Haba ()

Haba is a unit used to measure width of cloth, especially for wafuku (Japanese traditional clothes). Also it is sometimes used for name of a cloth with one haba, and unit to count number of the cloth. One haba is equivalent of one shaku (Japanese measure) of Kujirajaku (measuring stick used in kimono-making), which is 37.8 cm (which is 1.25 shaku of carpenter's square used commonly).

However, originally, one shaku in the gofukujaku system (abolished in the early Meiji period and integrated into the Kujirajaku) had been counted as one haba, but the above-mentioned rule is rarely applied as is nowadays, more than 100 years after the reform. General users, such as Gofuku-ya kimono shop, use kohaba (narrow width) or namihaba (standard cloth width), which are equivalent to one shaku of the gofukujaku system, 35.9 cm (9 sun 5 bu in Kujirajaku), as cloth of one haba.

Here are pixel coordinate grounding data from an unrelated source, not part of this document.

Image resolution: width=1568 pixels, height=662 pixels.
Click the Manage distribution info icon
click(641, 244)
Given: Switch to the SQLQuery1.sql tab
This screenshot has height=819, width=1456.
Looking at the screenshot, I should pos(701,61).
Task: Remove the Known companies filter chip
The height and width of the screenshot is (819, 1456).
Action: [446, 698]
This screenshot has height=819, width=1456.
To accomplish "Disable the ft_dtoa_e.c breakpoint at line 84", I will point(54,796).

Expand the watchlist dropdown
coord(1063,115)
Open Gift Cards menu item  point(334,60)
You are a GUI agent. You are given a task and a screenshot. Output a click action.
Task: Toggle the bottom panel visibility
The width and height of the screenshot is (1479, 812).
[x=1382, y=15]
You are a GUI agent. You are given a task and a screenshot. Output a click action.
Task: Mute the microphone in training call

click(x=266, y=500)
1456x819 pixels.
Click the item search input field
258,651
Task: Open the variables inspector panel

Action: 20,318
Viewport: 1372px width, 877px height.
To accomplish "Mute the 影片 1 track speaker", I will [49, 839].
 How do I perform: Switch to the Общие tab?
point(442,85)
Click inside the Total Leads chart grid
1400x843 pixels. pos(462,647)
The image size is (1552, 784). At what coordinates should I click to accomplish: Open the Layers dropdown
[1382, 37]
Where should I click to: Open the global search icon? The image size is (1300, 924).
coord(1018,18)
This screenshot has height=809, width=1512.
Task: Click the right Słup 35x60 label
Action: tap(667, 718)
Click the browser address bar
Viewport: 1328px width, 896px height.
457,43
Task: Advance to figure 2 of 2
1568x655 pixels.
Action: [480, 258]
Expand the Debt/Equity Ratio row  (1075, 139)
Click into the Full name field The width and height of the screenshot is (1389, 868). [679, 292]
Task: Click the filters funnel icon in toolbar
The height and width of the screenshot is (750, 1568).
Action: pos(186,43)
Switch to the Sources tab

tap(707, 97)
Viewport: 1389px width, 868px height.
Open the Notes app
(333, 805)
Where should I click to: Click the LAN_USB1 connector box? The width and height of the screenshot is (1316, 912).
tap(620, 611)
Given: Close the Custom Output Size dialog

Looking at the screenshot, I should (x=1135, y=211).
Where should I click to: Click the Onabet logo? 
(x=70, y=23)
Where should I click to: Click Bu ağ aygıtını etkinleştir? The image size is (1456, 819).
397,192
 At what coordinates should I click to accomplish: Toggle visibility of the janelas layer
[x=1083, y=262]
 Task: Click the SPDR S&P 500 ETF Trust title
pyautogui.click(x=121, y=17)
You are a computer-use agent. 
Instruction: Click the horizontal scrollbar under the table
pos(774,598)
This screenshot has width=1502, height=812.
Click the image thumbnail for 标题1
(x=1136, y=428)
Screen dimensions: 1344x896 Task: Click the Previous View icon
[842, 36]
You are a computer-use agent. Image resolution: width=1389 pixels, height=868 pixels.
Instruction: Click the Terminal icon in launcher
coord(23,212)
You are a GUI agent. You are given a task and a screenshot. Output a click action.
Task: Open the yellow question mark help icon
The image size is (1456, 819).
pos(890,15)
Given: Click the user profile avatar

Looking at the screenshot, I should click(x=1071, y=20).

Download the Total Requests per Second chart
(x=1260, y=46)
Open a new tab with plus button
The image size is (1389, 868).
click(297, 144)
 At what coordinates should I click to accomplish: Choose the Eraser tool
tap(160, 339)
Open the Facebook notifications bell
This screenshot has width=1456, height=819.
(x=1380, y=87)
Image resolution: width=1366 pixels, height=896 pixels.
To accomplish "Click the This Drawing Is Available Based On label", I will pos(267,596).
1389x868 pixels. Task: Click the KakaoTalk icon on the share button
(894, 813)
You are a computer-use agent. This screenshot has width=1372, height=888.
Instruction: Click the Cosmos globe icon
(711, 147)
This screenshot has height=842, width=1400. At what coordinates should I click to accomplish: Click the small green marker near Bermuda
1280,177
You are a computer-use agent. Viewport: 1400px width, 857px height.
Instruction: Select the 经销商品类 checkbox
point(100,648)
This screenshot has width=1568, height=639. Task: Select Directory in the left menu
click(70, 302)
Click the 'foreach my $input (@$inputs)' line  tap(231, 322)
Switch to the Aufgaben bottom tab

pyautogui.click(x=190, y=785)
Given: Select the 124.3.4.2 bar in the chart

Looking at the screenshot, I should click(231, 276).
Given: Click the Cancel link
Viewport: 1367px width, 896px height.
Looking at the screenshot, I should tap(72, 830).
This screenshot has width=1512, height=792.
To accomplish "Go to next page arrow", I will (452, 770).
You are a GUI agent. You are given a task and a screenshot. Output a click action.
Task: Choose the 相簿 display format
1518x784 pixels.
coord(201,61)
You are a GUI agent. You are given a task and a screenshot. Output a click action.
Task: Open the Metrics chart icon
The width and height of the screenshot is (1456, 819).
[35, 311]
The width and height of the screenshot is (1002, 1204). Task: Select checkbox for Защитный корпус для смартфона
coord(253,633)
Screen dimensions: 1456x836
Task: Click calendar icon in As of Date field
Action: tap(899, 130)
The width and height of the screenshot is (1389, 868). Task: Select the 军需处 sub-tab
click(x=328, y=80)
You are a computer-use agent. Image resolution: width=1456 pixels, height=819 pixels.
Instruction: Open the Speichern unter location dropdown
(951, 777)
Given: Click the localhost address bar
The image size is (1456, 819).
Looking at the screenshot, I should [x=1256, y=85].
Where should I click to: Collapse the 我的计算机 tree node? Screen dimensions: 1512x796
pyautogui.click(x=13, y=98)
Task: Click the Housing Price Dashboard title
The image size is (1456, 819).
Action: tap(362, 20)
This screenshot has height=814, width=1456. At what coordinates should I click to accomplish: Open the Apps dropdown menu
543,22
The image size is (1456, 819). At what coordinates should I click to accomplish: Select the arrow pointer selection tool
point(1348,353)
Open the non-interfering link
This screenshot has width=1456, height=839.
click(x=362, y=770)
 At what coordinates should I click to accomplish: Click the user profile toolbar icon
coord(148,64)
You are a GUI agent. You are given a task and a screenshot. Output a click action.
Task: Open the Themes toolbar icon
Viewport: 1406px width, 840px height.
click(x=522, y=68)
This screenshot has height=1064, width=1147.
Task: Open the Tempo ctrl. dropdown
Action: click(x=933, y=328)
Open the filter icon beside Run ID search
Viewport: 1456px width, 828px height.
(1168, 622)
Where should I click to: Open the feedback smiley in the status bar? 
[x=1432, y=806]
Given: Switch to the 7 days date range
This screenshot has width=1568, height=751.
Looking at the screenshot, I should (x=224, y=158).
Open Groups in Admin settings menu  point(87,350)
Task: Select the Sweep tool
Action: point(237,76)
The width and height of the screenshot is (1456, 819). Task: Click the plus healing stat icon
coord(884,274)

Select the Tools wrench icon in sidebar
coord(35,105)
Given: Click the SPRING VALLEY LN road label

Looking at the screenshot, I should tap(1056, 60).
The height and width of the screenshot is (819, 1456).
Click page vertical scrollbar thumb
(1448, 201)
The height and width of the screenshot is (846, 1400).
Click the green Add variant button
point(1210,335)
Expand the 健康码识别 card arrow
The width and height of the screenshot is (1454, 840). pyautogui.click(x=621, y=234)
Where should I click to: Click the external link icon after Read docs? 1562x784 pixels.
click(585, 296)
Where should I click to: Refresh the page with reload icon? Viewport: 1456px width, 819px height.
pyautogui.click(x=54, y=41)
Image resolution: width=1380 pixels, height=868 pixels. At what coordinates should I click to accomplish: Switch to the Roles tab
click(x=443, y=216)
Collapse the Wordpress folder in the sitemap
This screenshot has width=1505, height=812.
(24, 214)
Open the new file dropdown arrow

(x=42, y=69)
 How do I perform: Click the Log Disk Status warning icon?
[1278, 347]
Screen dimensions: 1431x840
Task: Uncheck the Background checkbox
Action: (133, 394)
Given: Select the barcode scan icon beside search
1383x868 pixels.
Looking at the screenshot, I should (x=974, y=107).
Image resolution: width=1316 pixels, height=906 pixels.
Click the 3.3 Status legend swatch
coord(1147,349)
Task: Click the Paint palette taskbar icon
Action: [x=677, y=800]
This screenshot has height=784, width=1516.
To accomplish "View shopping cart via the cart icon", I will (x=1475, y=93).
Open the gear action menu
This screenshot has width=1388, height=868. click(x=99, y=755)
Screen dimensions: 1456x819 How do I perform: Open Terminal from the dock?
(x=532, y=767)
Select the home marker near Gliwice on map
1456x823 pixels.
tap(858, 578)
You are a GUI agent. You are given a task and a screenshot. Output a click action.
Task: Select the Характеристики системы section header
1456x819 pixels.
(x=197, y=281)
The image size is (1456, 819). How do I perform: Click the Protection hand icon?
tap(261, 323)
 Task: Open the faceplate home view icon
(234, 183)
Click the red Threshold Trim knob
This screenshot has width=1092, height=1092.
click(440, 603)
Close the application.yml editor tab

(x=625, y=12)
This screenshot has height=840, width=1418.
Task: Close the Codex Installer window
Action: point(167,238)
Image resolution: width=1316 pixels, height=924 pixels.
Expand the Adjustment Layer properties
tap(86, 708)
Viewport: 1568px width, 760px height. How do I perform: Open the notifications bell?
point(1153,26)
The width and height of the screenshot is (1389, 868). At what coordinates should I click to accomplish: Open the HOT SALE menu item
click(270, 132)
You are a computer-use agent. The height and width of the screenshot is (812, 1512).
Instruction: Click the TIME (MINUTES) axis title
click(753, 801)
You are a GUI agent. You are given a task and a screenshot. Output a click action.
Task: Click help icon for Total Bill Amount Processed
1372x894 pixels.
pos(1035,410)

In addition to this, there are chuhaba (medium width), which is equivalent to 45.4cm (one shaku and two bu in Kujakujaku), and ohaba (full width) or futano (double width) that are equivalent to 72.0 cm (one shaku and nine sun in Kujakujaku), which is double the width of kohaba.

Moreover, imitating wafuku, fabric for western clothes also have units such as single haba (single width) or yard haba (cloth one yard wide) that are equivalent to 71 cm, and double of those called double haba (double width), which is equivalent to approximately 142 cm (sometimes this is called ohaba).